7. The pixel sensor array of claim 4, wherein the first band of wavelengths comprises the infrared band of wavelengths; the first pixel sensing unit comprises a first photosensitive device, and the first photosensitive device is an infrared photosensitive device; or the first pixel sensing unit comprises a first photosensitive device and a first optical filter device arranged on the first photosensitive device, wherein the first photosensitive device is an infrared photosensitive device and/or the first optical filter device is an infrared optical filter device;

alternatively, the first band of wavelengths includes an ultraviolet band; the first pixel sensing unit comprises a first photosensitive device, and the first photosensitive device is an ultraviolet photosensitive device; or the first pixel sensing unit comprises a first photosensitive device and a first optical filter device arranged on the first photosensitive device, wherein the first photosensitive device is an ultraviolet photosensitive device and/or the first optical filter device is an ultraviolet optical filter device.

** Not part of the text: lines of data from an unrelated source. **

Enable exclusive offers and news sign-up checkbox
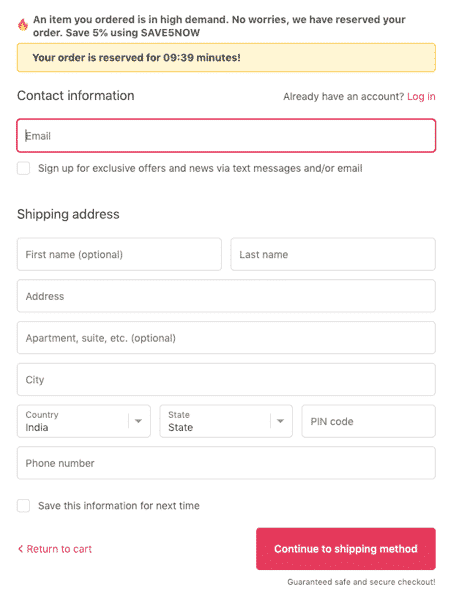Image resolution: width=463 pixels, height=604 pixels. pyautogui.click(x=23, y=168)
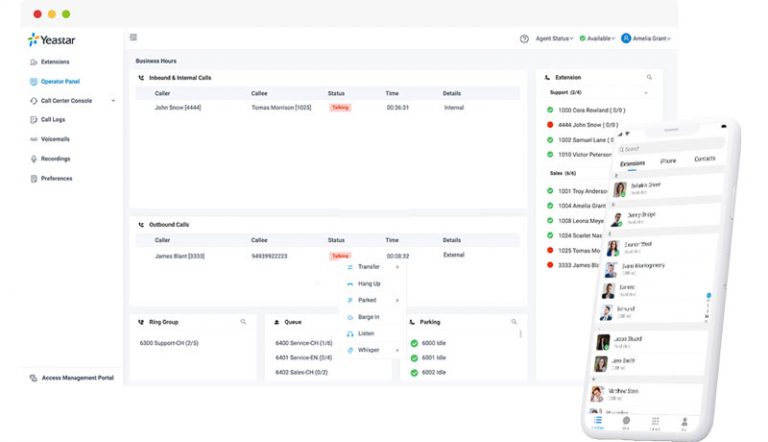Expand the Call Center Console sidebar item
Viewport: 768px width, 442px height.
[112, 100]
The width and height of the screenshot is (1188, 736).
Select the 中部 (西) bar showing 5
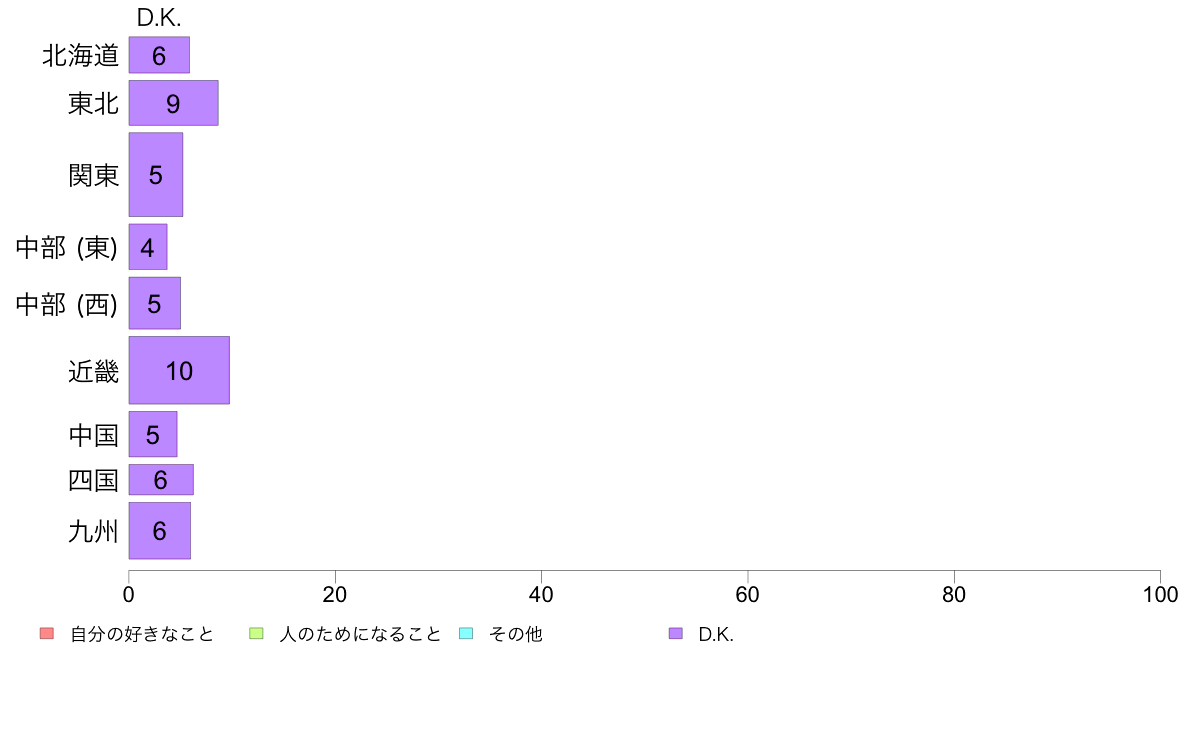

8. The pixel sensing array according to claim 5, wherein the sub-pixel sensing units comprise a second light sensing device and a second light filtering device disposed on the second light sensing device, wherein the second light filtering devices in at least three of the sub-pixel sensing units have different filter colors.

9. The pixel sensor array of claim 8, wherein the second wavelength band comprises an infrared wavelength band and the second filter device comprises an infrared filter device; alternatively, the second wavelength band includes an ultraviolet band, and the second filter device includes an ultraviolet filter device.

10. The pixel sensing array according to any one of claims 1-9, wherein a plurality of the pixel structures are arranged in an array to form the pixel sensing array; any two adjacent pixel structures share two adjacent rows or columns of sub-pixel sensing units.

11. A vision sensor comprising a sensing control unit and a pixel sensing array according to any one of claims 1-10;

the sensing control unit is electrically connected with the first pixel sensing unit and the second pixel sensing unit, and is used for processing light rays of the first wave band and light rays of the second wave band.

12. The vision sensor of claim 11, wherein in a row direction of the pixel sensing array, two of the repeating units that are spaced apart share two of the first pixel sensing units in two of the pixel structures that are adjacent to each other; in the column direction of the pixel sensing array, two spaced repeating units share the first pixel sensing unit in two adjacent pixel structures.

13. The vision sensor of claim 11, wherein the sensing control unit is further configured to generate an image signal based on an electrical signal representing an amount of change in light intensity of the light signal of the first wavelength band and an electrical signal representing color light intensity information of the light of the second wavelength band converted by the second pixel sensing unit in the repeating unit.